## [What is needed]
Please set down, exactly as written, the line containing "Where should I click to: Show" and every line after it through the end of the records.
• • • • • • •
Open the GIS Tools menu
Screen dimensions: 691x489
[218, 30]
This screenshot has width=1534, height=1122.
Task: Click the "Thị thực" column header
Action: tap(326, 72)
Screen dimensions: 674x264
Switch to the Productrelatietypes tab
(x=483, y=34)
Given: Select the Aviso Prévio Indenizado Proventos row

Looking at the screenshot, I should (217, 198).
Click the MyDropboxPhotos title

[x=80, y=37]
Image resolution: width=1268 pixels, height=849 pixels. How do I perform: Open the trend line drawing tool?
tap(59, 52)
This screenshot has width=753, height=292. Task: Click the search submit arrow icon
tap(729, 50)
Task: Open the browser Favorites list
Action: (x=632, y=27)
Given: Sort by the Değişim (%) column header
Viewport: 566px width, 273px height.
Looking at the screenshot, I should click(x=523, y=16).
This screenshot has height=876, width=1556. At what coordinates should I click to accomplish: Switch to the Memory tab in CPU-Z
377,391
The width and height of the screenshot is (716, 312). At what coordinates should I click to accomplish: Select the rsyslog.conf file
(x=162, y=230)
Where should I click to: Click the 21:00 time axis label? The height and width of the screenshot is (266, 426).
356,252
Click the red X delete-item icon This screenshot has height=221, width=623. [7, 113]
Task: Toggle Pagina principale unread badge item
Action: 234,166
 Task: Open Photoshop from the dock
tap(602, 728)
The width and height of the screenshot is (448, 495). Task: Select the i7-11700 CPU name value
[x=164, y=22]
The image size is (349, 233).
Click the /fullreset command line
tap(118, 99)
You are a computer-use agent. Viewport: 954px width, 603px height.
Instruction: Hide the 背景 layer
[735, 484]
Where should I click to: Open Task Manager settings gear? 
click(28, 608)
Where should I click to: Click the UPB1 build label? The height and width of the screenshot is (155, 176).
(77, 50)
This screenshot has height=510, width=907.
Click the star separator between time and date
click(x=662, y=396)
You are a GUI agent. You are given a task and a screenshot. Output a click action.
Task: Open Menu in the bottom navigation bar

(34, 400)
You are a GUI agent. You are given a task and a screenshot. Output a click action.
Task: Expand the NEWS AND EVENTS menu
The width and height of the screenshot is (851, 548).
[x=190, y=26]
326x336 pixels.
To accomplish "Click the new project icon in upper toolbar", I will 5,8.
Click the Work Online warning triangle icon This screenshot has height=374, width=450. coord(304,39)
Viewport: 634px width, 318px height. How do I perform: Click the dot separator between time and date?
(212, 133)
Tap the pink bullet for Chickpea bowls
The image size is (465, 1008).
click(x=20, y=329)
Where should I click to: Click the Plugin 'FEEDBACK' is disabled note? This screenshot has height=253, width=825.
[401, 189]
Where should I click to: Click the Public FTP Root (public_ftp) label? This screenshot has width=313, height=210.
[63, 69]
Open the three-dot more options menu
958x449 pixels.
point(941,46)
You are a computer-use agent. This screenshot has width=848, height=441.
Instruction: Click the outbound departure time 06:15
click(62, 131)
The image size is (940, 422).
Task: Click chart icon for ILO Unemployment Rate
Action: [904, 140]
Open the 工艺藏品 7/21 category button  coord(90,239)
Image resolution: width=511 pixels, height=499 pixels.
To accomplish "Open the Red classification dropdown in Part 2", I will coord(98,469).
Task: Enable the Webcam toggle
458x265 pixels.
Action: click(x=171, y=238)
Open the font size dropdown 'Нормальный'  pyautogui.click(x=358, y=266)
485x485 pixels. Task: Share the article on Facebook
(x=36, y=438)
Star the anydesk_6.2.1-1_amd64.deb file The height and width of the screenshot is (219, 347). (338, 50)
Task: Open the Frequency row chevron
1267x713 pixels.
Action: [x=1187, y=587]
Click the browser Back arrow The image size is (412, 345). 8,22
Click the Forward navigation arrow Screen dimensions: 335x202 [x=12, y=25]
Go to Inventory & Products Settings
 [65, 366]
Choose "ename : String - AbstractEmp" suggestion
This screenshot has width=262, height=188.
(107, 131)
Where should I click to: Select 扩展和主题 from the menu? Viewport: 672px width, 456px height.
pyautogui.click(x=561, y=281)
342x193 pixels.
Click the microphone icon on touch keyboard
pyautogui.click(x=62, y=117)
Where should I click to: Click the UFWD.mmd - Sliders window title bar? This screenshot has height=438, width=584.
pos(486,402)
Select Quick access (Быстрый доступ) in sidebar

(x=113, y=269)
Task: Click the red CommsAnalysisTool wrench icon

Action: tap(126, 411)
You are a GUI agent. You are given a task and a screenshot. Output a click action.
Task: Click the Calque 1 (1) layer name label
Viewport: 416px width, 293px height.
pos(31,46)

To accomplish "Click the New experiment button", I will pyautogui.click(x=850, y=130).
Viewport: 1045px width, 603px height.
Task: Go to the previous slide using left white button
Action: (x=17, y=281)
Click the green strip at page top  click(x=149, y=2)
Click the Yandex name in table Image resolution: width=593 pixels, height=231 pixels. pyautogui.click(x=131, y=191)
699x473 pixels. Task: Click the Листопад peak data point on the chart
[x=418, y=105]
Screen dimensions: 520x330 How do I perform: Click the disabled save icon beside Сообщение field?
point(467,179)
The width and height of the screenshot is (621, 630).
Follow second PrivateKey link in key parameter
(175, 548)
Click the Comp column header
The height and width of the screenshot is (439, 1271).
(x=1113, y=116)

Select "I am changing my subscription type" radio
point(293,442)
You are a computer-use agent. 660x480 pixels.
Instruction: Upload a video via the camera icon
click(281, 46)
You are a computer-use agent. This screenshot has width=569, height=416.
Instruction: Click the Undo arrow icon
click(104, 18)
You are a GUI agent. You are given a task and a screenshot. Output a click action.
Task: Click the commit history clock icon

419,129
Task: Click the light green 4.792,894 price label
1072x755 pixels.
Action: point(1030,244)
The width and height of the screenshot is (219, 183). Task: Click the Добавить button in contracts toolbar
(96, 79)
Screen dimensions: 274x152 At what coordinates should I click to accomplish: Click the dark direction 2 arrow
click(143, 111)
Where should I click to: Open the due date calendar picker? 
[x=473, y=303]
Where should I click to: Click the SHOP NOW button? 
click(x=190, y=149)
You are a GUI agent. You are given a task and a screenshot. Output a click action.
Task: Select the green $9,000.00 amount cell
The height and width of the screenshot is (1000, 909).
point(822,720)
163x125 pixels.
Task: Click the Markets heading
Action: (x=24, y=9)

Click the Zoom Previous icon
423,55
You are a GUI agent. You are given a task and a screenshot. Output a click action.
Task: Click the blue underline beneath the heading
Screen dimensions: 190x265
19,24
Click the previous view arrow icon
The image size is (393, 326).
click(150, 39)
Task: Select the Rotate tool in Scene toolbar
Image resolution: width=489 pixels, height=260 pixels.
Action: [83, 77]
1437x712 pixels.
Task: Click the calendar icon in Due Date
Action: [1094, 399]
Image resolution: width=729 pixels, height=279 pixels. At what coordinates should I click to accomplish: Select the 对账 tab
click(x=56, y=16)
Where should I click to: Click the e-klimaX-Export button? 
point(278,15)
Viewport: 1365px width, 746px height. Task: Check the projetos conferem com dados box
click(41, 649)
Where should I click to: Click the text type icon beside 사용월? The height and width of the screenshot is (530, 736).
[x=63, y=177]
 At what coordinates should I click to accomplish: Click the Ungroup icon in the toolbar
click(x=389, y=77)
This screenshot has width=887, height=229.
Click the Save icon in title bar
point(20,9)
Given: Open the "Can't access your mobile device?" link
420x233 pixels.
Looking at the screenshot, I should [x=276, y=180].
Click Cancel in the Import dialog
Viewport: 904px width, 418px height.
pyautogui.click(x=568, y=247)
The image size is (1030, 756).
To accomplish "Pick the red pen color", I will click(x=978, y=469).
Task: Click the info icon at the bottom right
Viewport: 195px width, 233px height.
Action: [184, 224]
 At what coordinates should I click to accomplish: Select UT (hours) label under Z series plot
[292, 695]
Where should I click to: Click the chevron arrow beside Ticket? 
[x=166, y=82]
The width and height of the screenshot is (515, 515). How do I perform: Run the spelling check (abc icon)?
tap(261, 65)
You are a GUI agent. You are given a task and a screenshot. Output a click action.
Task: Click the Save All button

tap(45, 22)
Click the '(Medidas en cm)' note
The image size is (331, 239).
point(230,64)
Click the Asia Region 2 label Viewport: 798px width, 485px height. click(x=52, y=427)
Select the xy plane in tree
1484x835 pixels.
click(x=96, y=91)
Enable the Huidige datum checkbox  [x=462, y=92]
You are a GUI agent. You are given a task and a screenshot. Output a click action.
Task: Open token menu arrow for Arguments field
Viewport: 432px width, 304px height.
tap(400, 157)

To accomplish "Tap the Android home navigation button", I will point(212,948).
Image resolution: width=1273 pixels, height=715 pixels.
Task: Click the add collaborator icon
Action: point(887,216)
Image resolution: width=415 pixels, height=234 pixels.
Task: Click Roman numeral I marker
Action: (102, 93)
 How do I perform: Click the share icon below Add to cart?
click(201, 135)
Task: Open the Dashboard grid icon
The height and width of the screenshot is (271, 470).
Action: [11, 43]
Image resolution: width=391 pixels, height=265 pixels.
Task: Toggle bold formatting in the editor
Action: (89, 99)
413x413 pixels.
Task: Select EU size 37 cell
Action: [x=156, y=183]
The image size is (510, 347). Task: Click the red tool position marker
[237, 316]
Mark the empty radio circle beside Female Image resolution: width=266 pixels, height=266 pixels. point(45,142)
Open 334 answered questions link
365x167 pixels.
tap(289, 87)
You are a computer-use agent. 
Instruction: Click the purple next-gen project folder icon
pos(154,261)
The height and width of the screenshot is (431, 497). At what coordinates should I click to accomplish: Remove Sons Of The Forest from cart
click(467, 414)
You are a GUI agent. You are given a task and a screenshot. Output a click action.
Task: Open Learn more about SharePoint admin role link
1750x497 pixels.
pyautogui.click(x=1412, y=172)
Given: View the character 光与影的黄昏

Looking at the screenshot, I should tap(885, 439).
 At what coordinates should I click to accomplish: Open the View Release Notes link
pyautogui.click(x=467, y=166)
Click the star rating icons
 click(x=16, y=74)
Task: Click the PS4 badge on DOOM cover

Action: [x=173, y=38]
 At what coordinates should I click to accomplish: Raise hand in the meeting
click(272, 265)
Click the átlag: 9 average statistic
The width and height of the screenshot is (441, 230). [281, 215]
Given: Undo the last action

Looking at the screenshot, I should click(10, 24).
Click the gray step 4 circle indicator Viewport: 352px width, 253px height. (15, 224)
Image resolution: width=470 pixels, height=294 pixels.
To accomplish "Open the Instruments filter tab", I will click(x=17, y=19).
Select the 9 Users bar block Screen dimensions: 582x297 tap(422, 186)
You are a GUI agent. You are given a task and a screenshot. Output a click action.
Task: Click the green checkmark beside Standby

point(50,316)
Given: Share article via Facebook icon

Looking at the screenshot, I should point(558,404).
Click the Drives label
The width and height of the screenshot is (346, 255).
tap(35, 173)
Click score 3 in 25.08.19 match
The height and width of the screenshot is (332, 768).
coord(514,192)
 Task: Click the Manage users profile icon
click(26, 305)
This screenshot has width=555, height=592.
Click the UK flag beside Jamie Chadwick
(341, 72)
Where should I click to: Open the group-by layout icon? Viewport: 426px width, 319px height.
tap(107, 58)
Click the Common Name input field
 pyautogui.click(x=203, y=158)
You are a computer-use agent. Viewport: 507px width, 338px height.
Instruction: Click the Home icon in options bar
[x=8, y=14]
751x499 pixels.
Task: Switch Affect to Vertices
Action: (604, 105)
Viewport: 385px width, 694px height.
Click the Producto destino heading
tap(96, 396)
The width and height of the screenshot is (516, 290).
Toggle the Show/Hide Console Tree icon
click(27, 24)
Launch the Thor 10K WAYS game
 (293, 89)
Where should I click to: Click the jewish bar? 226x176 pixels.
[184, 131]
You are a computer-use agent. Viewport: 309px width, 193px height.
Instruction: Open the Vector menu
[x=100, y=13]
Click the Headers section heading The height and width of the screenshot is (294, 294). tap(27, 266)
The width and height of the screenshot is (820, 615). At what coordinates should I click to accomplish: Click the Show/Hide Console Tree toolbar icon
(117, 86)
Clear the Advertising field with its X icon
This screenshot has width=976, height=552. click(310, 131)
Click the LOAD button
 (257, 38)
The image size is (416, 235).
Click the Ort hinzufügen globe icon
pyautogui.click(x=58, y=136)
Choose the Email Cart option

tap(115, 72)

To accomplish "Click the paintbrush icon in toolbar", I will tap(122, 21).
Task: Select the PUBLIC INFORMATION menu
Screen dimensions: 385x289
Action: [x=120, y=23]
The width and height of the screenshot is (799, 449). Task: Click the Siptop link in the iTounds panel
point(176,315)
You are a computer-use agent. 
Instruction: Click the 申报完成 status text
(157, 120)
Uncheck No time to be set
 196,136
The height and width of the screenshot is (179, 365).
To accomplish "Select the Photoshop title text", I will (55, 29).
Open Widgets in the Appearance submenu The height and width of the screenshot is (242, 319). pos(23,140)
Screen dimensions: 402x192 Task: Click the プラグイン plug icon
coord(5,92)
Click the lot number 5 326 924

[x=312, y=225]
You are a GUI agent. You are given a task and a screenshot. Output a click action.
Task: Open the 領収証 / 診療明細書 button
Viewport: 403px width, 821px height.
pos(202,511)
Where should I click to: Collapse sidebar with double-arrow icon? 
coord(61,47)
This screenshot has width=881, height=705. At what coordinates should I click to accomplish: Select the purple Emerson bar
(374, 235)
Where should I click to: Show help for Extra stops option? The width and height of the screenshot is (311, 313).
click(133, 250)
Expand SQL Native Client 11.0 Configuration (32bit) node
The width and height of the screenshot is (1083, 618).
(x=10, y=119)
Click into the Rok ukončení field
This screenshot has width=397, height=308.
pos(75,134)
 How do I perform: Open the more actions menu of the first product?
• • • • • • •
## [Exercise response]
Where should I click to: Show help for Extra stops option? The width and height of the screenshot is (311, 313).
click(133, 250)
Expand SQL Native Client 11.0 Configuration (32bit) node
The width and height of the screenshot is (1083, 618).
(x=10, y=119)
Click into the Rok ukončení field
This screenshot has width=397, height=308.
pos(75,134)
 How do I perform: Open the more actions menu of the first product?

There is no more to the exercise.